*STATED GOAL:* In the material below, change "screenshot" to "screen image" throughout the lines running from the line with "Where should I click to: Open Firefox" up to and including the line with "coord(95,34)", leaving all else unchanged. Give only those lines.

Word and element locating data:
+ + + + +

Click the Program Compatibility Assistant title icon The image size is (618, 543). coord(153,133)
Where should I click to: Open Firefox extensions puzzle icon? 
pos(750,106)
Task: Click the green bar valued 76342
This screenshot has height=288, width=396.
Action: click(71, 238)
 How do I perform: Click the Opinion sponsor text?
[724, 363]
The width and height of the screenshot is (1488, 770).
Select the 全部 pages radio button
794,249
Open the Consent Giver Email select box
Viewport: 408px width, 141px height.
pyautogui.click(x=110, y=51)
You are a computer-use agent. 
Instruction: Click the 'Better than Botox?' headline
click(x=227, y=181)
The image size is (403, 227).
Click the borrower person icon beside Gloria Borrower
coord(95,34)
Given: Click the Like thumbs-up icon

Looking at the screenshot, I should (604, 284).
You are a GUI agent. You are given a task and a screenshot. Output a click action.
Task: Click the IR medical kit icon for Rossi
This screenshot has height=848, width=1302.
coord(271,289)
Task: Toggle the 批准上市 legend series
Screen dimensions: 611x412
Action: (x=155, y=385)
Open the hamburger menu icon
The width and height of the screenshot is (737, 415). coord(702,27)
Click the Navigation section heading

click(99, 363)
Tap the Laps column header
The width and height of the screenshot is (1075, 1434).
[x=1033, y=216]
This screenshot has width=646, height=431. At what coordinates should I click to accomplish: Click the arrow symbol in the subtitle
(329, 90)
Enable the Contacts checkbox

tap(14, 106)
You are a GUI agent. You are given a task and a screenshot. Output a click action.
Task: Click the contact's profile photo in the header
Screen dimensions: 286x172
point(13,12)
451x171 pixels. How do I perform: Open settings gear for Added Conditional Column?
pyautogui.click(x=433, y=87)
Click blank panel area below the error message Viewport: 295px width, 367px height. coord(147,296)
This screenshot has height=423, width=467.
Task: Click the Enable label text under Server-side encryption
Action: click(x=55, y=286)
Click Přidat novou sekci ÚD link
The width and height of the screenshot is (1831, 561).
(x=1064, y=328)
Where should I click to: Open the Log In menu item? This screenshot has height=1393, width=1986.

+ + + + +

*ANSWER TO THIS EXERCISE:*
Where should I click to: Open Firefox extensions puzzle icon? 
pos(750,106)
Task: Click the green bar valued 76342
This screen image has height=288, width=396.
Action: click(71, 238)
 How do I perform: Click the Opinion sponsor text?
[724, 363]
The width and height of the screen image is (1488, 770).
Select the 全部 pages radio button
794,249
Open the Consent Giver Email select box
Viewport: 408px width, 141px height.
pyautogui.click(x=110, y=51)
You are a computer-use agent. 
Instruction: Click the 'Better than Botox?' headline
click(x=227, y=181)
The image size is (403, 227).
Click the borrower person icon beside Gloria Borrower
coord(95,34)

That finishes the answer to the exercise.